Sastrawan seperti Amarzan Ismail Hamid, hari ini begitu langka dalam guratannya untuk membela kaum tertindas. Amrzan menuliskan cerpen dan puisi berjudul “Boyolali,” menceritakan bagaimana petani direpresif dan ditembak mati atas nama imperialisme pada tahun 1964.

Mengenai perlawanan, Indonesia selalu bergulat demi mendapatkan sebuah kemerdekaan jati diri bangsa, sebagai bangsa merdeka. Onghokham (2009) menyampaikan bahwasanya sejak 1942, Indonesia selalu berada pada vivere pericolso, karena adanya dinamika sosial pelik seperti, inflasi perang saudara, konfrontasi dan singgungan Irian (papua), dsb.

Sastra sebagai pengingat atas dinamika yang sedang diamati. Sastra sebagai pemantik masyarakat Indonesia kini dan nanti dalam menelaah dinamika sosial yang terjadi. Ketika sastra dengan kenetralannya itu dipupuk terlalu lama, benih-benih nalar kritis akan tumpul dan dimenangkan oleh arus utama.

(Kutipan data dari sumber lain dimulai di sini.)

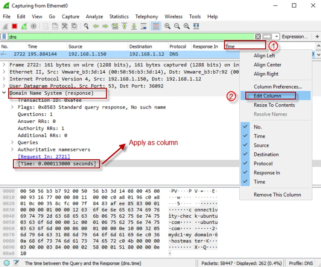Click the Find Packet magnifier icon

coord(87,26)
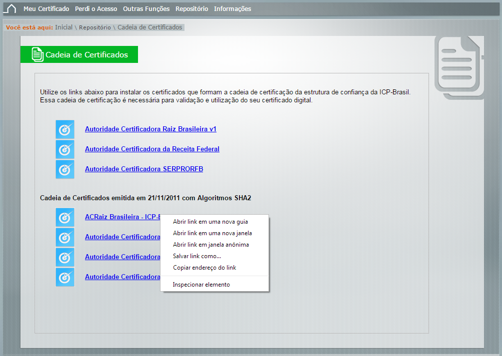Select 'Abrir link em uma nova janela'
The image size is (502, 356).
point(212,233)
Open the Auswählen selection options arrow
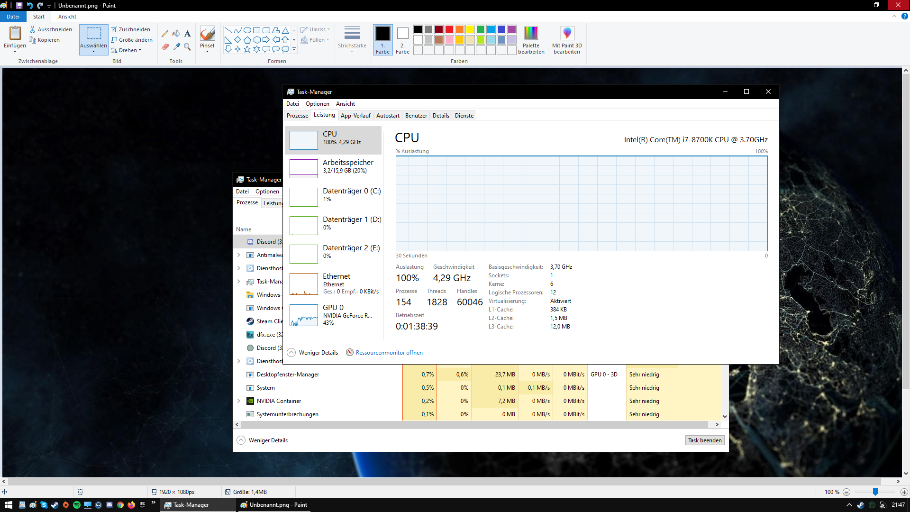The height and width of the screenshot is (512, 910). pos(93,51)
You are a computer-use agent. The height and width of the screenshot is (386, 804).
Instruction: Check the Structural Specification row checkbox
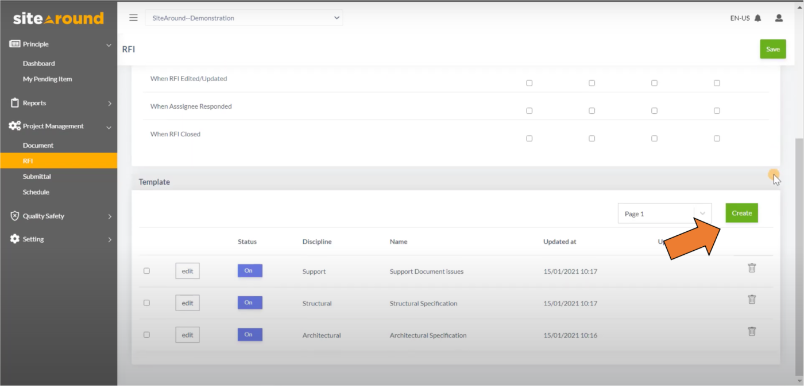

Penting sekali adanya sebuah keberpihakan dalam dunia sastra, untuk mewarnai dan menggambarkan bagaimana seharusnya bersikap atau bisa menjadi sebuah lahan dialektika. Begitu juga mengenai penyampaian Peter Steinfels, mengenai kemapanan semu patut untuk digubris kembali.

Konteks Peter untuk mengamati perihal neo-konservatisme, bagaimana kapitalisme dipahami sebagai pandangan paling final pada skala kontemporer hari ini. Tidak ada jalan lain, selain berjalan pada arus tersebut agar tak naif untuk mengkritik ataupun menentangnya.

Beberapa, acap kali mendidih kala neo-konservatisme ini mulai mengakar membuat tumpul nalar kritis masyarakat. Sastra sebagai pengingat menawarkan antitesa baik dari guratan fiksi ataupun opini masa melalui tulisan untuk ditawarkan di muka umum.

Pernah ketika, Sutan Takdir Alsjahbana membebebarkan mengenai sastra itu harus menancapkan diksi-diksi berkaitan sains, agar manusia Indonesia bisa terbiasa untuk telaah perihal sains bagi kemajuan bangsanya. Sastra mampu menafsirkan melalui akal budi manusia untuk ditawarkan di tengah arus hidup manusia.

Kehidupan manusia begitu riuh dengan pilihan dan tanda untuk menafsirkan makan hidup mereka. Pencerahan dengan akal budi melalui tukar gagasan dalam sebuah Sastra, sebagai bahan bakar laku hidup.

Condorcet mengilhami pencerahan hidup manusia melalui sebuah seni guratan diksi (Baca:Sastra) manusia sebagai promosi pemahaman lebih jauh manusia tentang diri dan dunia, kemajuan moralitas dan keadilan sosial hidup manusia. Maka dari itu, mendorong menulis dari bocah atau menyadarkan kaum tua untuk menulis, sebagai penanda, bahwasanya sastra penting untuk pengingat. Sekian.